Hinckley’s mother died in July. He signed a lease on a one-bedroom apartment in the area last year and began living there with his cat, Theo, according to court filings.
Stephen J. Morse, a University of Pennsylvania professor of law and psychiatry, told the AP last year that Hinckley’s acquittal by reason of insanity means “he is not to blame for those terrible things that happened and he cannot be punished.”
“If he hadn’t attempted to kill President Reagan, this guy would have been released ages ago,” Morse said.
But the Ronald Reagan Presidential Foundation and Institute said in a statement last year that it was “saddened” by the court’s plan, stating that “we believe John Hinckley is still a threat to others.”

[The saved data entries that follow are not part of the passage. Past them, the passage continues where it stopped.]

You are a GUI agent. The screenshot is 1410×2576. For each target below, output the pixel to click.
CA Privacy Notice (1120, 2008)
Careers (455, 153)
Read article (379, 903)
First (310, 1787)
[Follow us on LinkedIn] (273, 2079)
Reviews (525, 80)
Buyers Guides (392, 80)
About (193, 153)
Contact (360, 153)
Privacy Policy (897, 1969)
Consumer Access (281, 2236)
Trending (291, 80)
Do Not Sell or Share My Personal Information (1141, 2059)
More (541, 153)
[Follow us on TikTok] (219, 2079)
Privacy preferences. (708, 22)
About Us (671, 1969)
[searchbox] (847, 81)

Friedman, the federal judge overseeing Hinckley’s case, said on June 1 that Hinckley has shown no signs of active mental illness since the mid-1980s and has exhibited no violent behavior or interest in weapons.
He noted that lawyers for the government and Hinckley fought for years over whether Hinckley should be given increasing amounts of freedom. But the government’s lawyers eventually did not oppose Hinckley’s unconditional release.
“It took us a long time to get here,” he said, adding that there is now unanimous agreement: “This is the time to let John Hinckley move on with his life, so we will.”